**WORK TO COMPLETE:** Starting at the line with "Where should I", return every line through the final one of the data, word for word. Pictures stay out.

Dataset entries:
/---
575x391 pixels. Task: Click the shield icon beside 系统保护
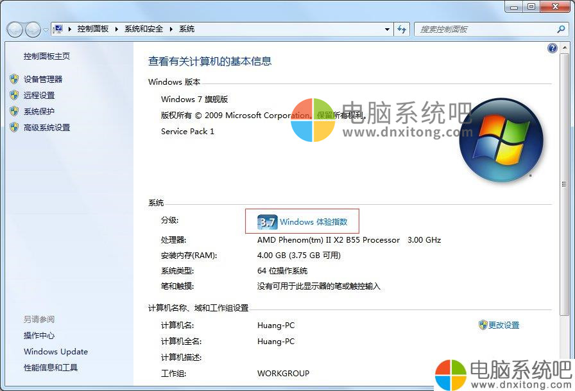pyautogui.click(x=14, y=111)
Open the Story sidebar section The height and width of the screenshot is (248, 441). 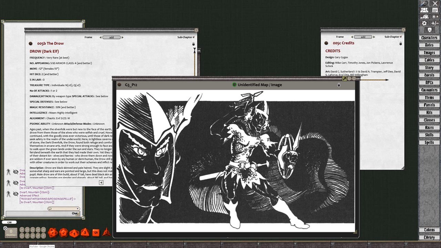pyautogui.click(x=429, y=68)
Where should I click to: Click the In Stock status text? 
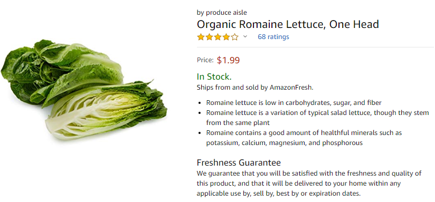(214, 76)
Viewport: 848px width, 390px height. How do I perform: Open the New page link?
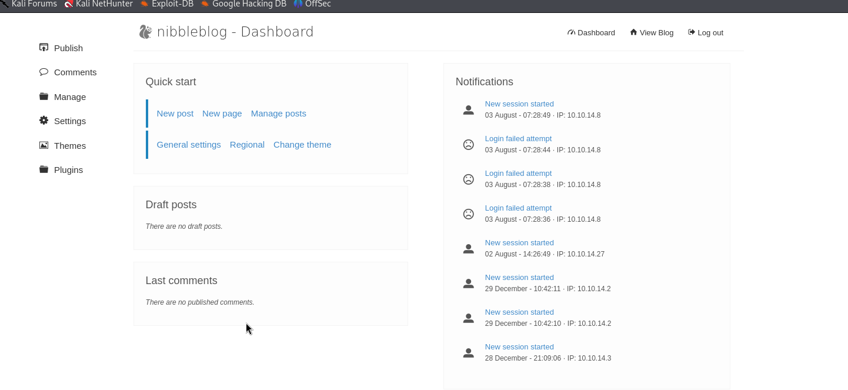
\---
**EXERCISE ANSWER:**
Where should I click to: Click the In Stock status text? 
(214, 76)
Viewport: 848px width, 390px height. How do I perform: Open the New page link?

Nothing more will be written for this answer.